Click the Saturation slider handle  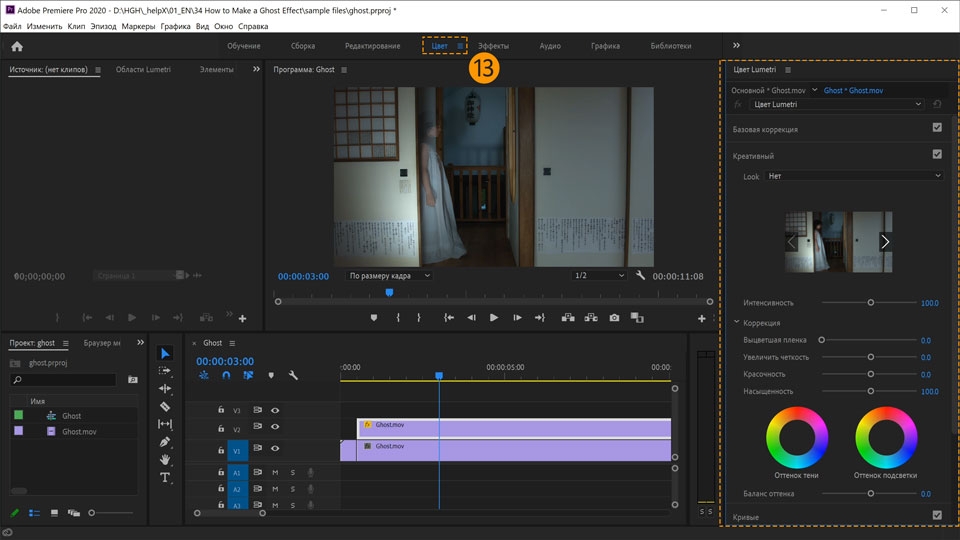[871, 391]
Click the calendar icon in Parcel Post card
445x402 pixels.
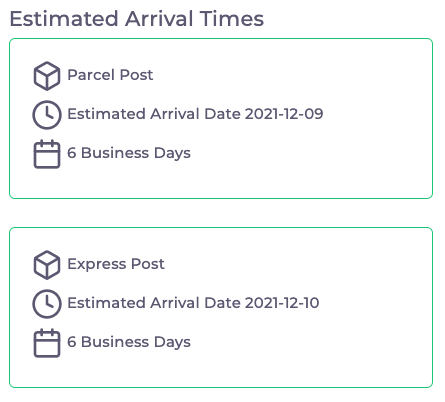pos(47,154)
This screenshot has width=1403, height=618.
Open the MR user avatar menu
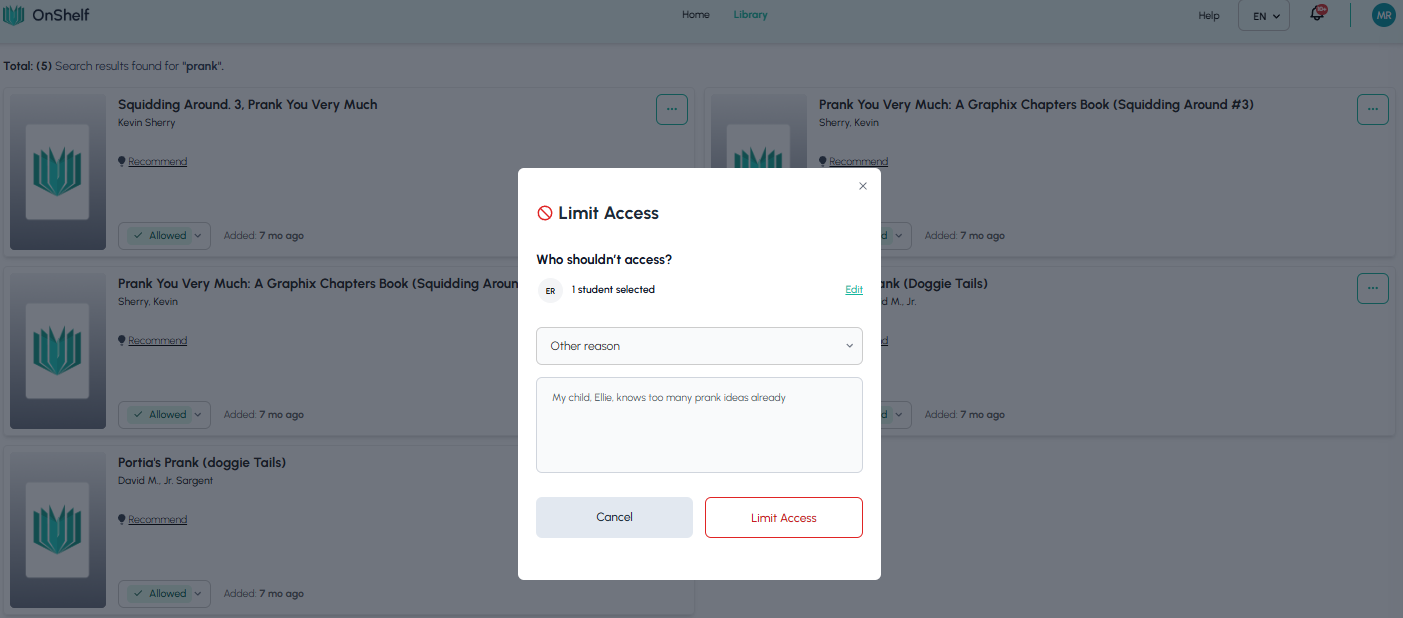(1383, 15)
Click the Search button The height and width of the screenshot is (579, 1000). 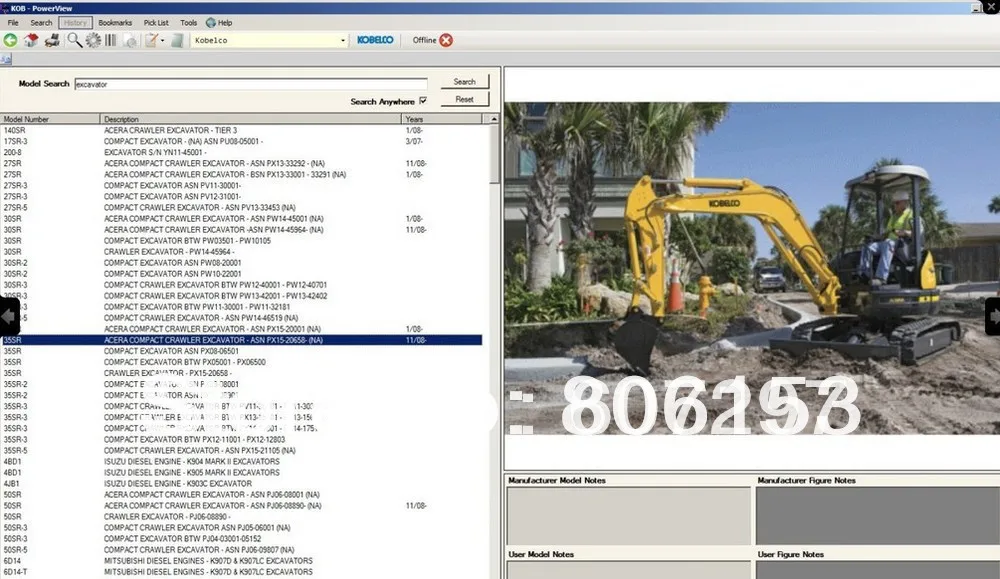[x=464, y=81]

...

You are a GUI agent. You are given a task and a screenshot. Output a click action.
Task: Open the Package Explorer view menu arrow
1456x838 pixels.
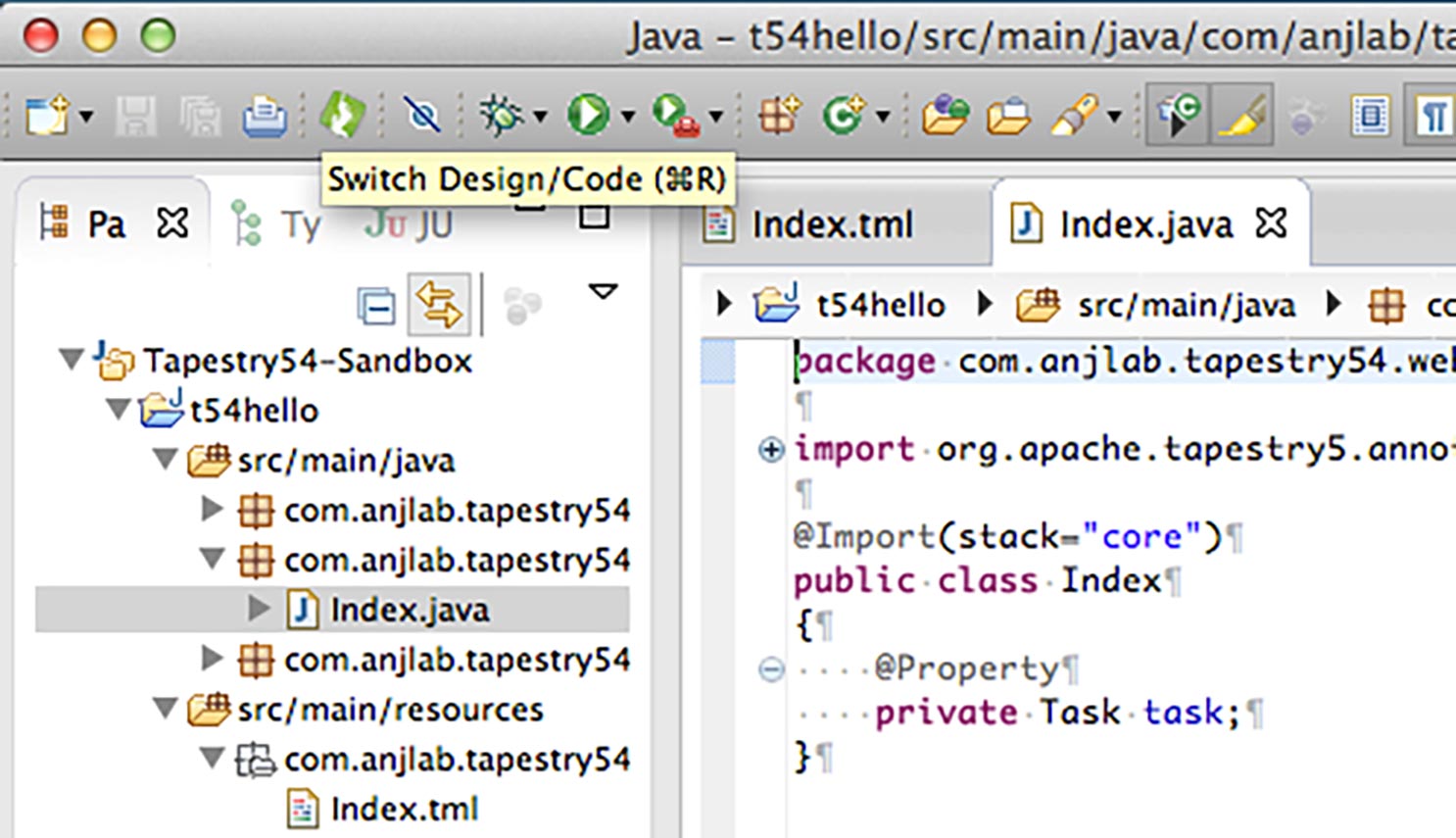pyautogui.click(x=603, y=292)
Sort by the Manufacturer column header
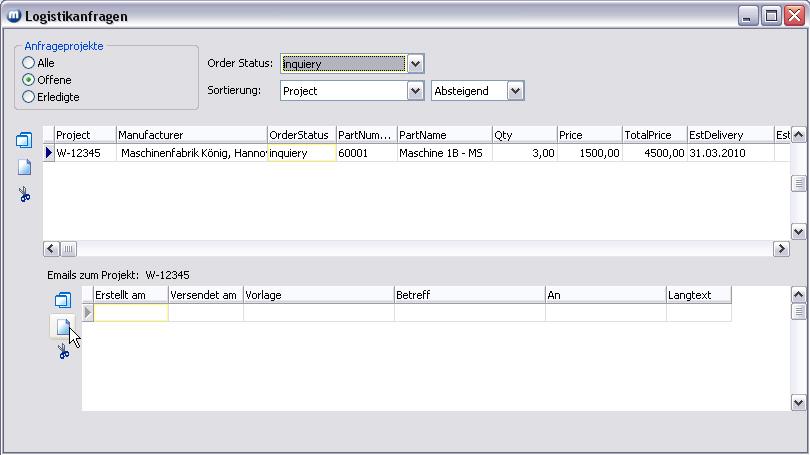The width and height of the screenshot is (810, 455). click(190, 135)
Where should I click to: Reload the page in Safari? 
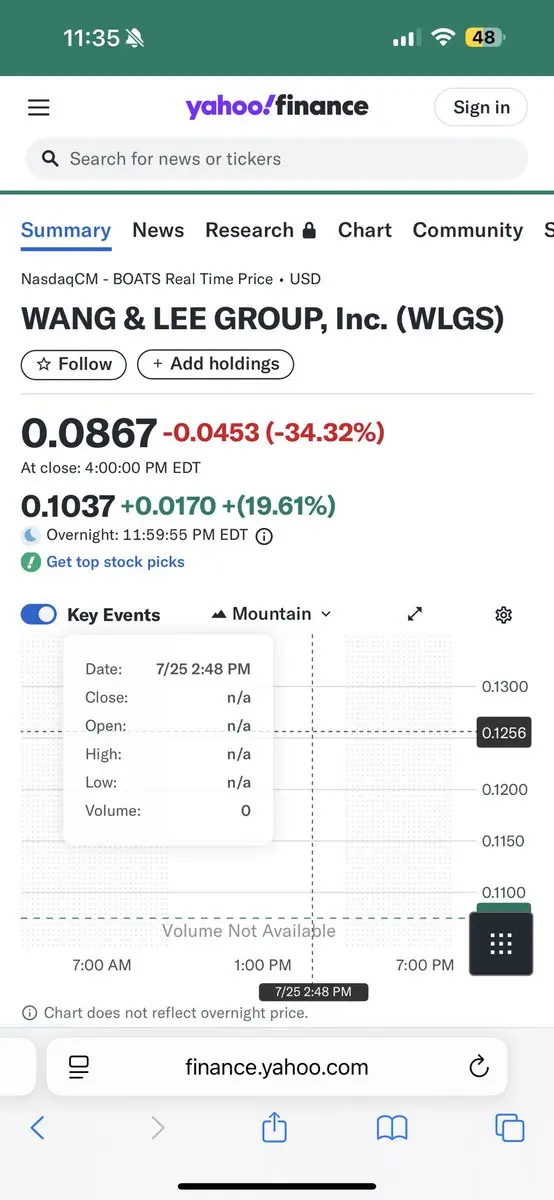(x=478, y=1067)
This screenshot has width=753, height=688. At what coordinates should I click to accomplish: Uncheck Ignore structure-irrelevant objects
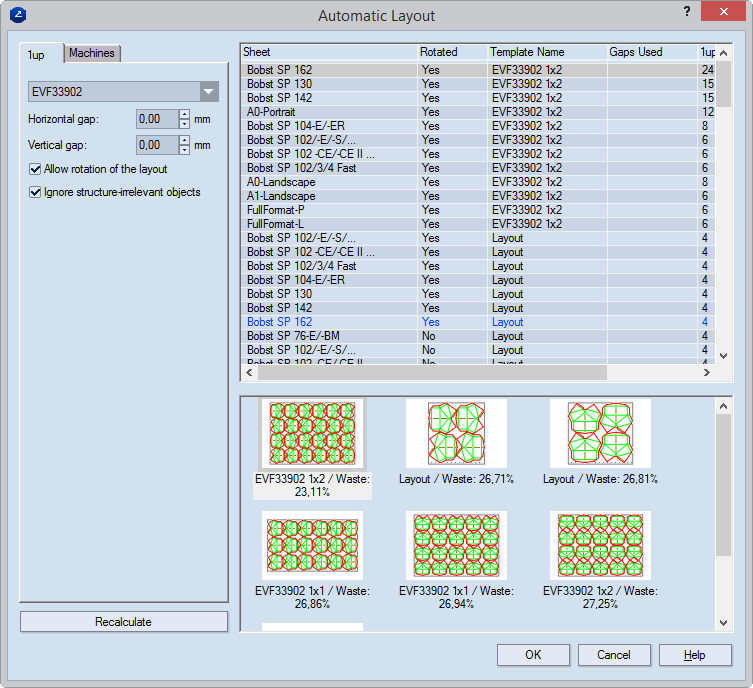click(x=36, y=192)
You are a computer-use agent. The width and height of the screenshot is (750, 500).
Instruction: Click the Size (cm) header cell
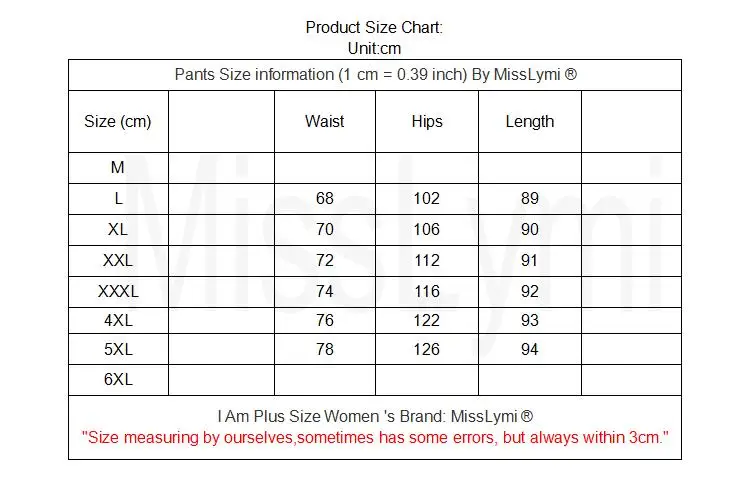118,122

* * *

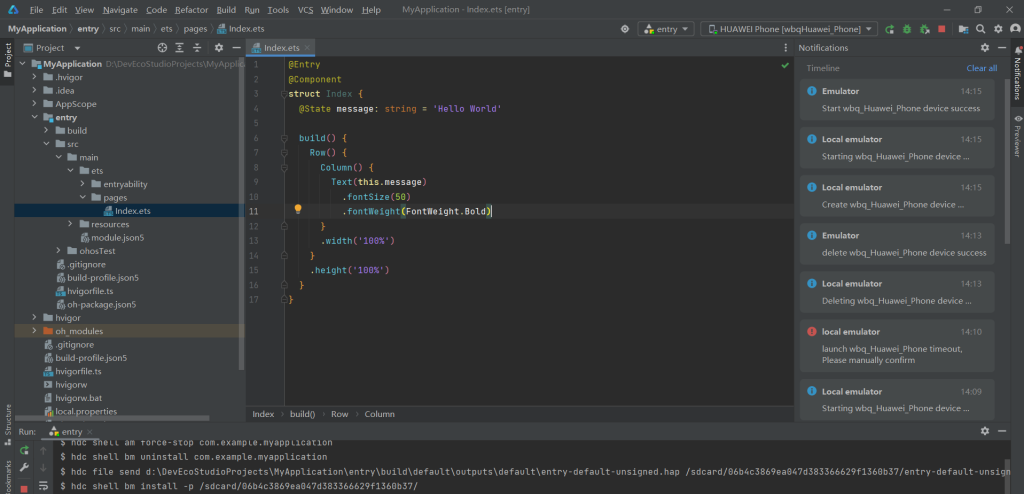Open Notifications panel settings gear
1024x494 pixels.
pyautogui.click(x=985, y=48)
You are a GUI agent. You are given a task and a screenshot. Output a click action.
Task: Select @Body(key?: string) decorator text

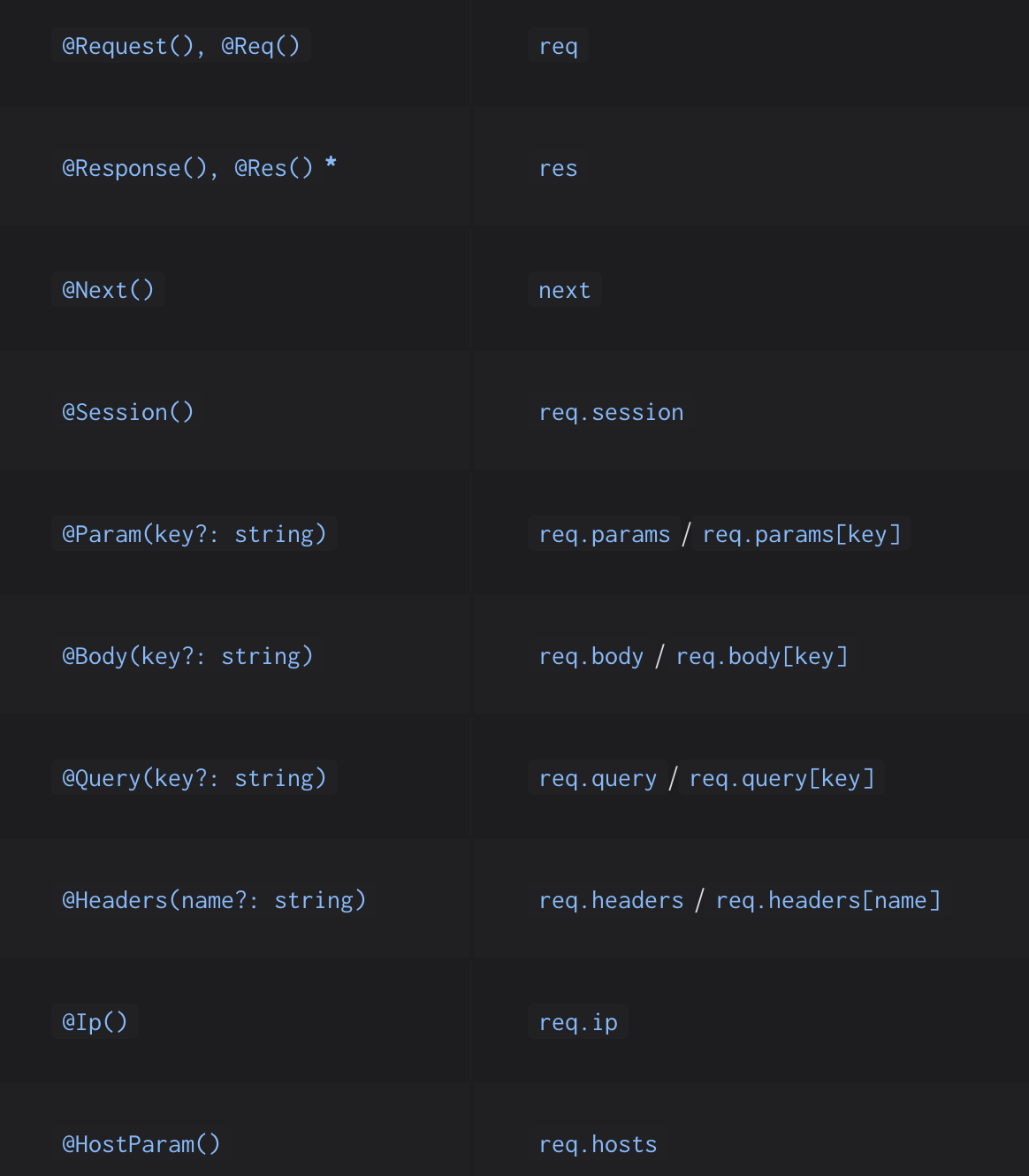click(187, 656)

▸ **Assignment**:
Each line above that falls between the line with "Where should I" and the line with "You are a computer-use" should be printed exactly, together with those two lines, but the pictures should not.

▸ **Completed exercise**:
Where should I click to: Reload the page in Safari? 
(x=478, y=1067)
This screenshot has width=753, height=688. At what coordinates should I click to accomplish: Uncheck Ignore structure-irrelevant objects
click(x=36, y=192)
You are a computer-use agent. The width and height of the screenshot is (750, 500).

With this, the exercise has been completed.